### [PASSAGE SHOWN]

+--

Tuesday, 3 September 2013

Independence Day in Swaziland

Independence Day 6 September
Once upon a time there was a powerful nation that went around the world and colonized many countries. One of these countries that became a British protectorate in 1903 was Swaziland. The Nguni people have always been governed by a monarch. The previous king, Sobhuza II, ruled this nation from 1921 till his death in 1982, as paramount chief and later as the internationally recognised king. The British governed the territory until 1967 when it once again became a self-governing state, flying its own flag. 
The symbolism of the flag: The red stands for past battles, the blue for peace and stability, and the yellow for the resources of Swaziland. The central focus of the flag is a shield and two spears, symbolizing protection from the country's enemies. Its colour is meant to show that white and black people live in peaceful coexistence in Swaziland. The flag is based on one given by King Sobhuza II to the Swazi Pioneer Corps in 1941. On it is an Emasotsha shield, laid horizontally. The shield is reinforced by a staff from which hangs injobo tassels-bunches of feathers of the widowbird and the lourie. They also decorate the shield. Above the staff are two assegais-local spears

Independence Day is celebrated in different ways in the country, with a public holiday and many festivities. Below is an article from a publication of the International Trade Union Confederation showing what those not living in Swaziland think: 

African Unions Lead Global Protests on Swaziland Independence Day 
6 September 2012: African trade unions and other civil society organisations have led international protests against Swaziland’s rulers on 6 September, the country’s independence day.

+--

### [APPLY WHAT YOU READ]
**A.** Can you duplicate the passage on Swaziland's Independence Day, beginning at the words "African Unions Lead" and stopping after "country’s independence day."?
**B.** How would the passage on Swaziland's Independence Day go on? Write the next part, picking up after its last sentence.
These rows have no connection to the passage on Swaziland's Independence Day.

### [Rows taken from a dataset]

+--

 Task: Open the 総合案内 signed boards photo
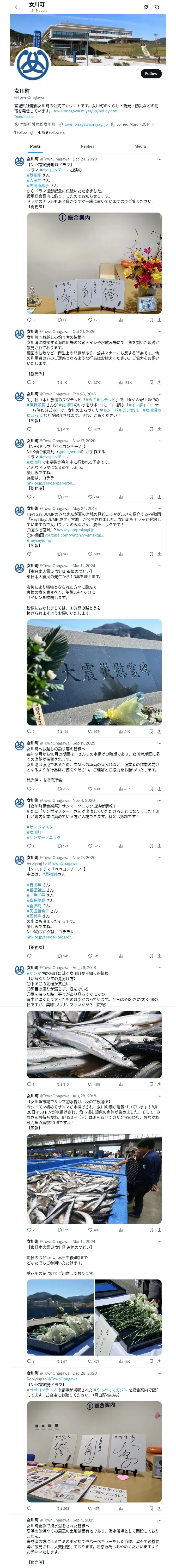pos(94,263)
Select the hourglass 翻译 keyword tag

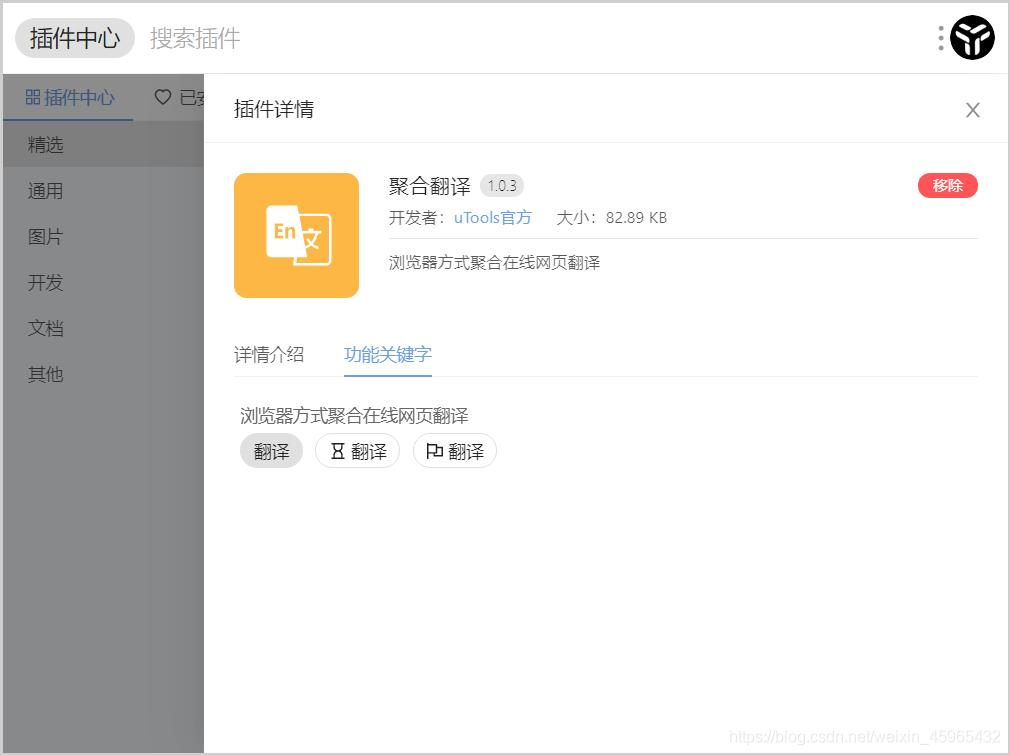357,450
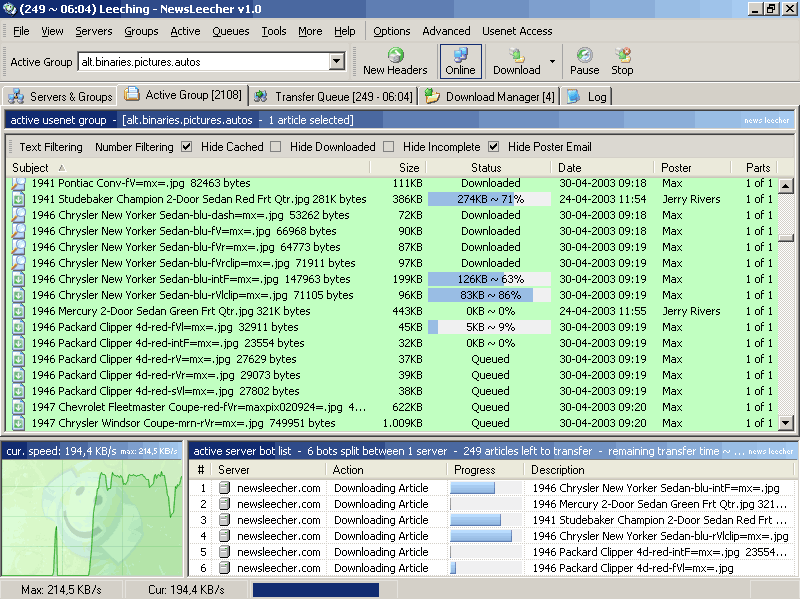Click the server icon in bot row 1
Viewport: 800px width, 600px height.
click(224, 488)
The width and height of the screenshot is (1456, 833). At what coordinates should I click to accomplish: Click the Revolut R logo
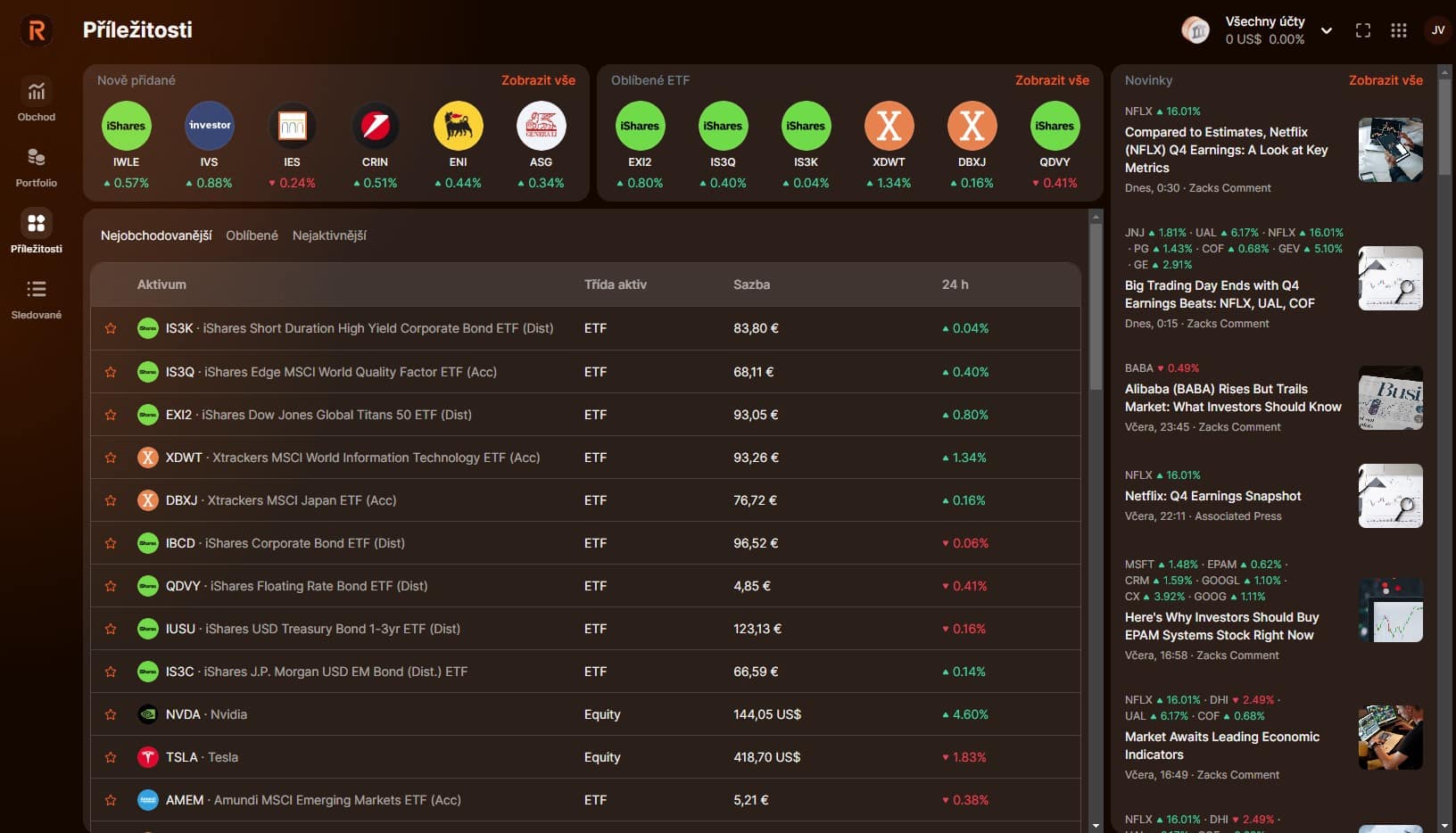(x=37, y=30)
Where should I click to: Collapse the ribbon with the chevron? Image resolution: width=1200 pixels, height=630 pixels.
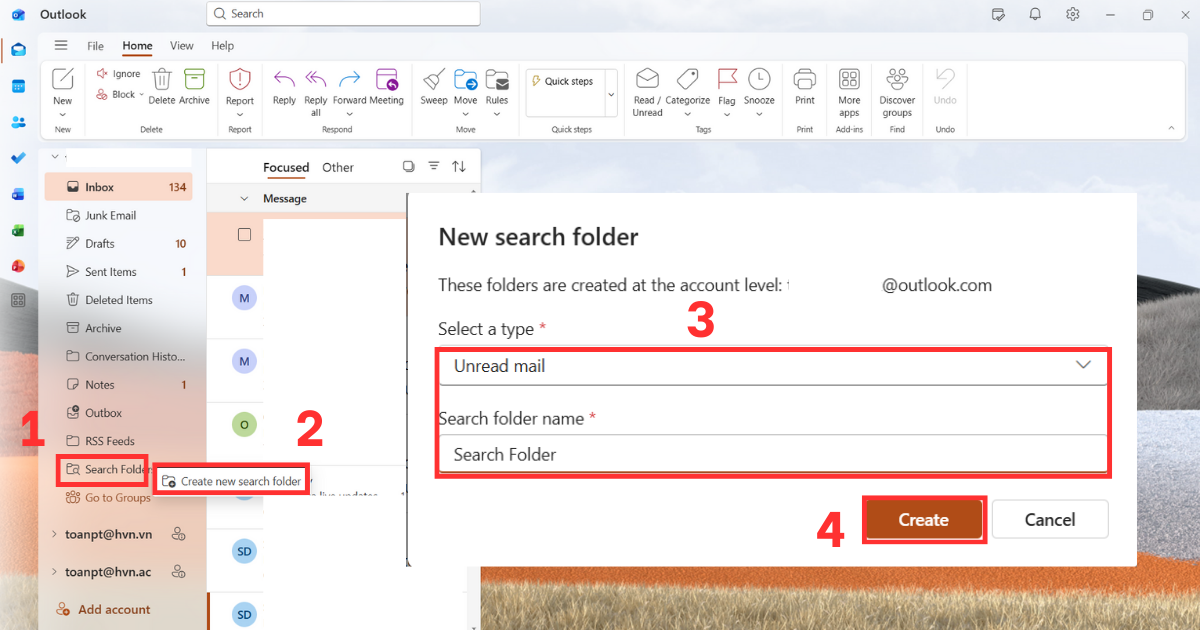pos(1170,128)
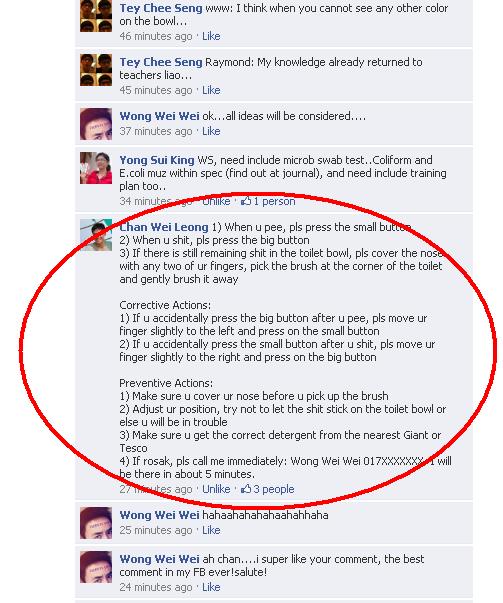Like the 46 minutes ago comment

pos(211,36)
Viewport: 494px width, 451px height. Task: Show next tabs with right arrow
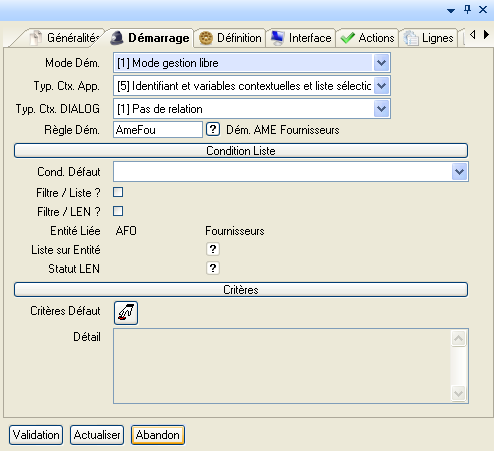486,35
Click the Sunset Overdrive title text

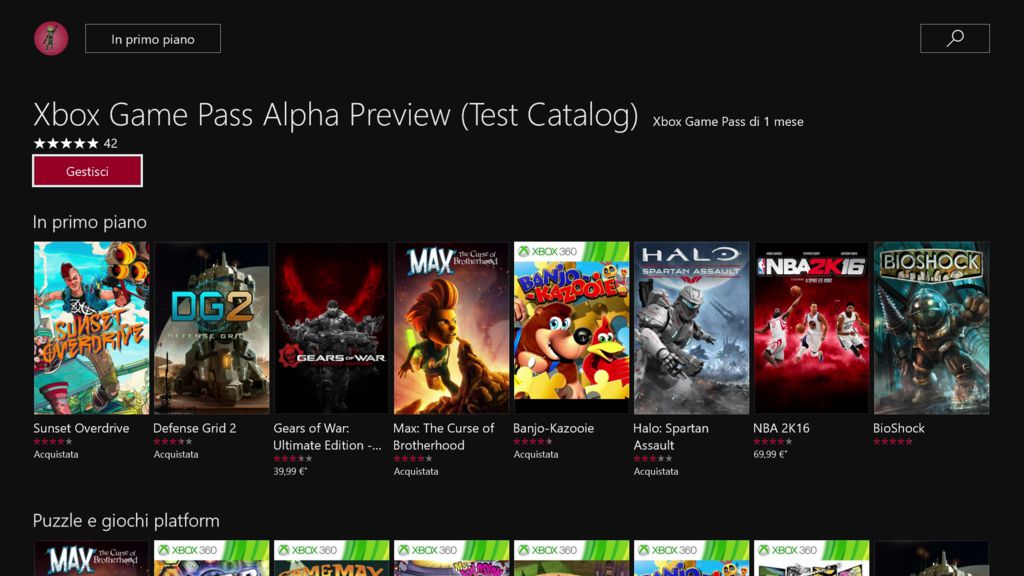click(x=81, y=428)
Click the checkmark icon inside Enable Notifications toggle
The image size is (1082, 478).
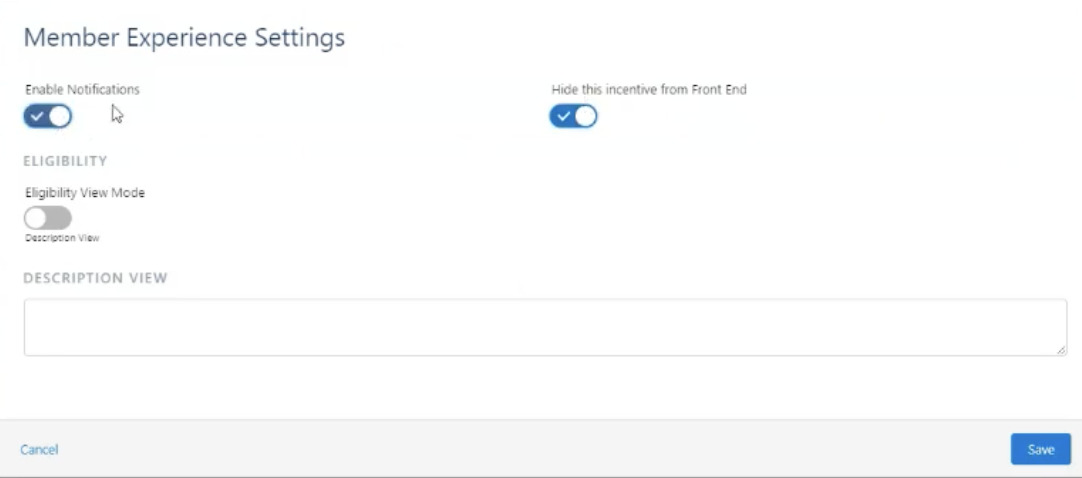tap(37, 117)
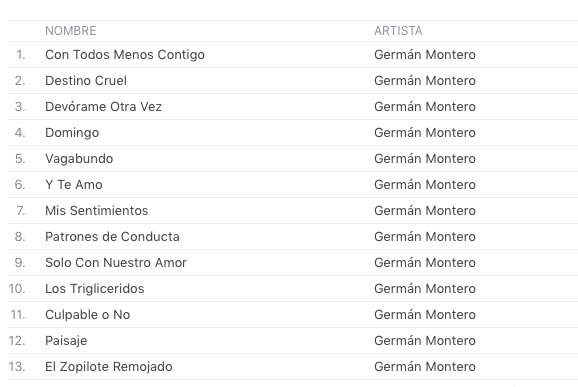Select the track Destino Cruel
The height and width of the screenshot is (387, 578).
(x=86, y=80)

+--

### [EXERCISE ANSWERS]
**A.**
African Unions Lead Global Protests on Swaziland Independence Day 
6 September 2012: African trade unions and other civil society organisations have led international protests against Swaziland’s rulers on 6 September, the country’s independence day.

**B.**
A 5 September picket in front of the Swazi consulate in Johannesburg was joined by 18 union leaders from across the continent, including Kwasi Adu-Amankwah, General Secretary of ITUC-Africa. National solidarity actions also took place in Kenya, Nigeria, Senegal, Togo, Belgium, Germany and the UK.
The protests are part of a week of action on Swaziland, in response to the continuing suppression of the democracy movement there, including the banned national trade union centre TUCOSWA. Peaceful marches inside the country this week have been met with violent repression and arrests.
Swaziland is one of the last absolute monarchies in the world. About 60% of its population gets by on less than 1.25 USD per day, while King Mswati sends his family members shopping in Germany with his private jet. The country’s economy is in tatters after almost forty years of “Tinkhundla” rule, after a state of emergency was established in 1973, giving the monarchy almost unlimited power. Political parties are banned, there is no press freedom or independent judiciary, and the king himself appoints the government.